- WHAT YOU HAVE TO DO -
Put the lines of the rows below into a Markdown table with two columns, Number and Row Line. Number each line in order and leave out blank lines.
##### EXERCISE MATERIAL #####
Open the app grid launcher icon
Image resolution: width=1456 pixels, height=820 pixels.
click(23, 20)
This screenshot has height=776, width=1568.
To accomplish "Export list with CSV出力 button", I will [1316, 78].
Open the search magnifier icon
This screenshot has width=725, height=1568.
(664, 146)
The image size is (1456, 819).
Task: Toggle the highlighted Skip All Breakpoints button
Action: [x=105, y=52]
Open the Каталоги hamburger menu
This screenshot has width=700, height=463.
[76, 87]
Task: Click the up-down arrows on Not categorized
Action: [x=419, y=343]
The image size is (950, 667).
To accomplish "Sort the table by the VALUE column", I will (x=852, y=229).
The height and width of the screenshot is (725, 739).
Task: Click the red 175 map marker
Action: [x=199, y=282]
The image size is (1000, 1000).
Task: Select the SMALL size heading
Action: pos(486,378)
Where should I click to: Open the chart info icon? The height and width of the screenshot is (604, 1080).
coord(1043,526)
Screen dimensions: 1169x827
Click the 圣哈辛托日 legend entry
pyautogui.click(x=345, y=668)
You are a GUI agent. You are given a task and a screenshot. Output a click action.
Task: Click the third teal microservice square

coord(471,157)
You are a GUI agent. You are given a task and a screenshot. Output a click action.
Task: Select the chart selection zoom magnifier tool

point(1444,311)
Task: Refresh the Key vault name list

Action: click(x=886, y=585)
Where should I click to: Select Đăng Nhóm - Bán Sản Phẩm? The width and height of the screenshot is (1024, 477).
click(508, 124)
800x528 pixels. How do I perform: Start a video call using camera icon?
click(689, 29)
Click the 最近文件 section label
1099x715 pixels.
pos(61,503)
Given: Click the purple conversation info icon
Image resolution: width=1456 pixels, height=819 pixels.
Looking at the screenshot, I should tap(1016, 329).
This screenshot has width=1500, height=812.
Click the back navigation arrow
#####
- SOLUTION TO THIS PROBLEM -
| Number | Row Line |
|---|---|
| 1 | Open the app grid launcher icon |
| 2 | Image resolution: width=1456 pixels, height=820 pixels. |
| 3 | click(23, 20) |
| 4 | This screenshot has height=776, width=1568. |
| 5 | To accomplish "Export list with CSV出力 button", I will [1316, 78]. |
| 6 | Open the search magnifier icon |
| 7 | This screenshot has width=725, height=1568. |
| 8 | (664, 146) |
| 9 | The image size is (1456, 819). |
| 10 | Task: Toggle the highlighted Skip All Breakpoints button |
| 11 | Action: [x=105, y=52] |
| 12 | Open the Каталоги hamburger menu |
| 13 | This screenshot has width=700, height=463. |
| 14 | [76, 87] |
| 15 | Task: Click the up-down arrows on Not categorized |
| 16 | Action: [x=419, y=343] |
| 17 | The image size is (950, 667). |
| 18 | To accomplish "Sort the table by the VALUE column", I will (x=852, y=229). |
| 19 | The height and width of the screenshot is (725, 739). |
| 20 | Task: Click the red 175 map marker |
| 21 | Action: [x=199, y=282] |
| 22 | The image size is (1000, 1000). |
| 23 | Task: Select the SMALL size heading |
| 24 | Action: pos(486,378) |
| 25 | Where should I click to: Open the chart info icon? The height and width of the screenshot is (604, 1080). |
| 26 | coord(1043,526) |
| 27 | Screen dimensions: 1169x827 |
| 28 | Click the 圣哈辛托日 legend entry |
| 29 | pyautogui.click(x=345, y=668) |
| 30 | You are a GUI agent. You are given a task and a screenshot. Output a click action. |
| 31 | Task: Click the third teal microservice square |
| 32 | coord(471,157) |
| 33 | You are a GUI agent. You are given a task and a screenshot. Output a click action. |
| 34 | Task: Select the chart selection zoom magnifier tool |
| 35 | point(1444,311) |
| 36 | Task: Refresh the Key vault name list |
| 37 | Action: click(x=886, y=585) |
| 38 | Where should I click to: Select Đăng Nhóm - Bán Sản Phẩm? The width and height of the screenshot is (1024, 477). |
| 39 | click(508, 124) |
| 40 | 800x528 pixels. How do I perform: Start a video call using camera icon? |
| 41 | click(689, 29) |
| 42 | Click the 最近文件 section label |
| 43 | 1099x715 pixels. |
| 44 | pos(61,503) |
| 45 | Given: Click the purple conversation info icon |
| 46 | Image resolution: width=1456 pixels, height=819 pixels. |
| 47 | Looking at the screenshot, I should tap(1016, 329). |
| 48 | This screenshot has width=1500, height=812. |
| 49 | Click the back navigation arrow |